Dès l’automne 1940, Henri part en foret récupérer les armes et munitions. Un dépôt d’obus de 155 désamorcés fut sa plus belle trouvaille. Il cacha les explosifs, démonta et graissa les mitrailleuses abandonnées par les Polonais lors de leur fuite vers la Suisse. Quatre ans plus tard, ce matériel servira à réaliser les premiers sabotages du groupe, car, très tôt, il constitua un petit groupe de « partisans » en attendant l’heure d’ouvrir les hostilités avec l’occupant.
Le temps passe... Après bien des conquêtes, les forces allemandes reculent, en Russie, en Afrique, en Italie. Le débarquement sur les côtes françaises devient inéluctable. Son heure approche…
* * *
En novembre 1943, le lieutenant Joly, alias Valentin, commandant du groupe de Résistance du pays de Montbéliard (voir : Le Maquis d’Ecot), prend contact avec lui pour préparer la lutte armée. En mars 44, c’est la première opération : faire sauter le pont du chemin de fer qui enjambe le canal à L’Isle sur le Doubs. Après avoir neutralisé les gardes-voies, les charges (les obus de 155 de récupération) sont mises en place péniblement (le poids !) mais la mise à feu ne fonctionne pas. C’est l’échec !
Ce sera le 19 mars, quelques jours plus tard, qu’il prendra sa revanche. Le pont a sauté. Son père, réveillé par l’explosion, vient d’entendre le premier signe de victoire.
Le groupe existant, il lui fallait des armes et surtout des munitions. Tito (on commençait à lui donner ce nom) prit contact avec un jeune de sa trempe, Louis Bonnemaille, qui faisait partie d’un groupe de Résistance organisée sur Montbéliard. Grâce à lui et après une attente de six mois, le 1er mai 44, qu’il entendit le message de la B.B.C. : « J’aime le son de la mandoline… »

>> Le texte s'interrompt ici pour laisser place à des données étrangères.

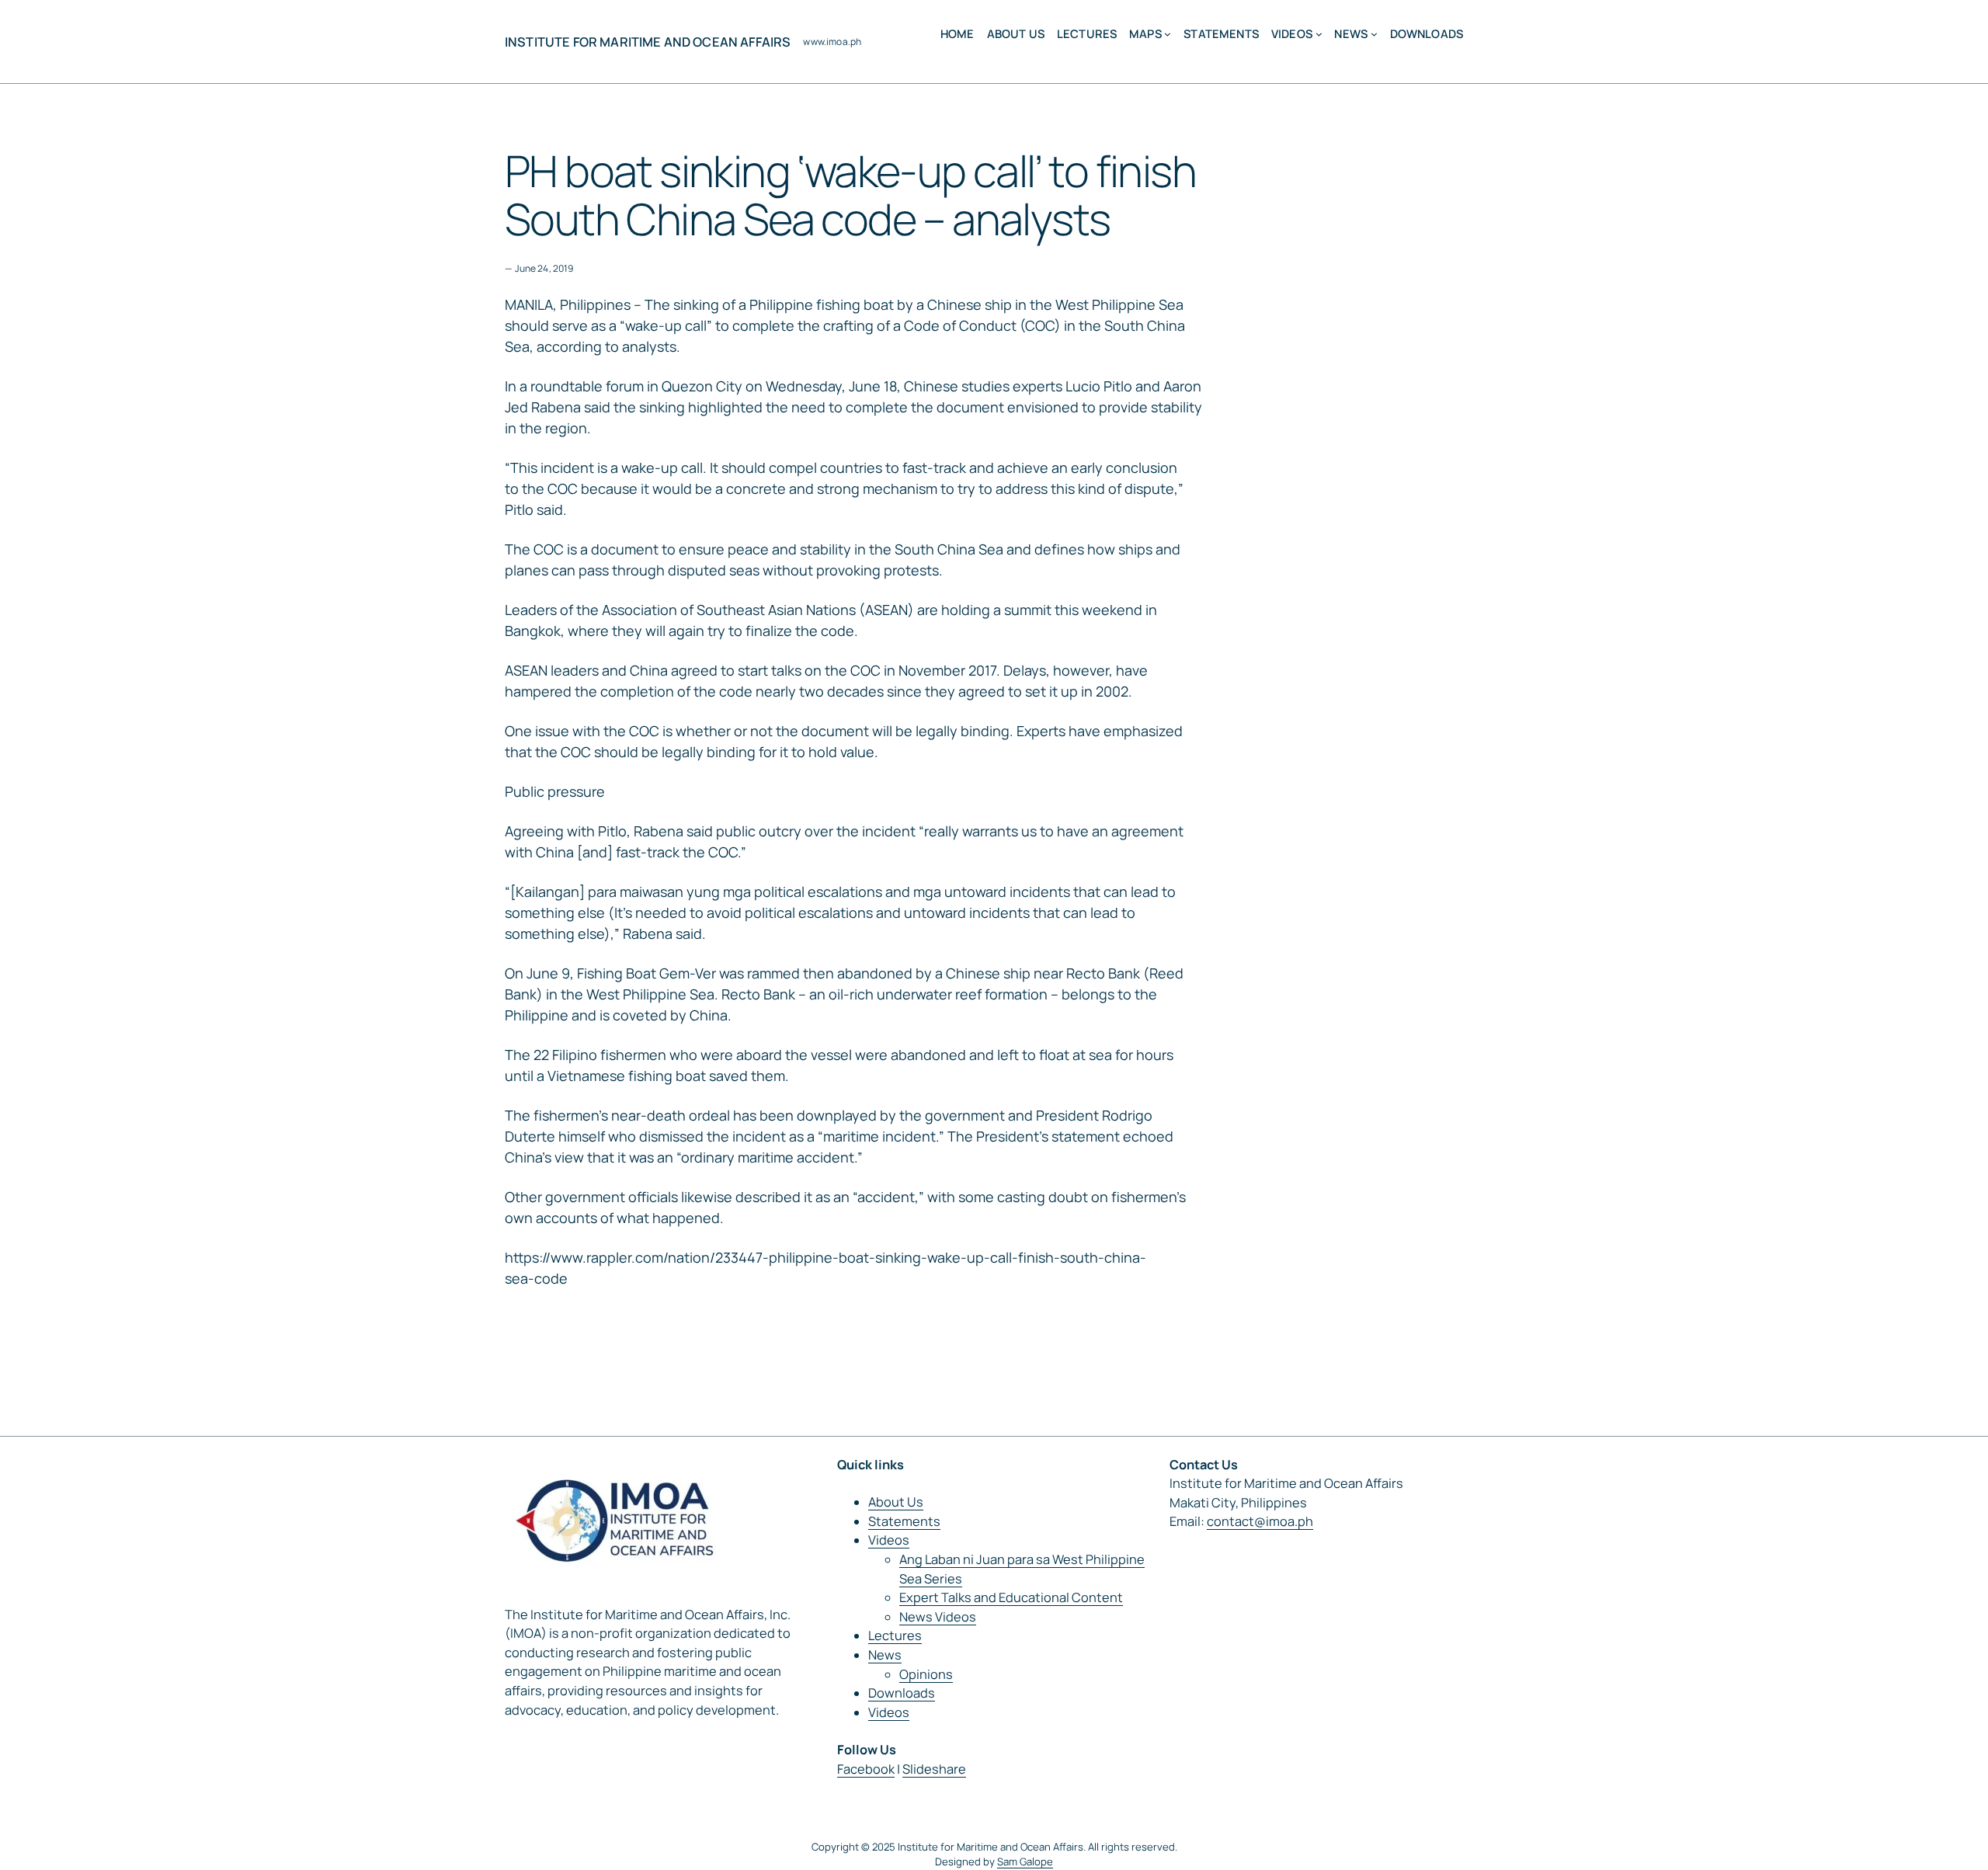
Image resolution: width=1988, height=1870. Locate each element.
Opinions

Il est 13 h, c’est un grand jour ! Cette nuit, c’est le parachutage tant attendu. Pour eux ! Enfin armes et explosifs seront largués sur Etrappe, loin des axes routiers ou ferroviaires.
Après le bruit assourdissant du quadrimoteur, 21 parachutes se déploient avec un claquement à leur ouverture et un bruit de tonnerre au moment où les containers touchent le sol ; le calme de la nuit est impressionnant. Mais maintenant, il faut mettre en lieu sûr tout cet armement, et pour les jeunes du groupe, apprendre à s’en servir, à manipuler les explosifs. A tour de rôle, chacun venait chez le chef, discrètement, le soir, pour s’initier. Heureusement, les explosifs étaient accompagnés de notices explicatives en français. Dans le groupe, l’impatience grandissait, on avait ce qu’il fallait pour passer à l’action.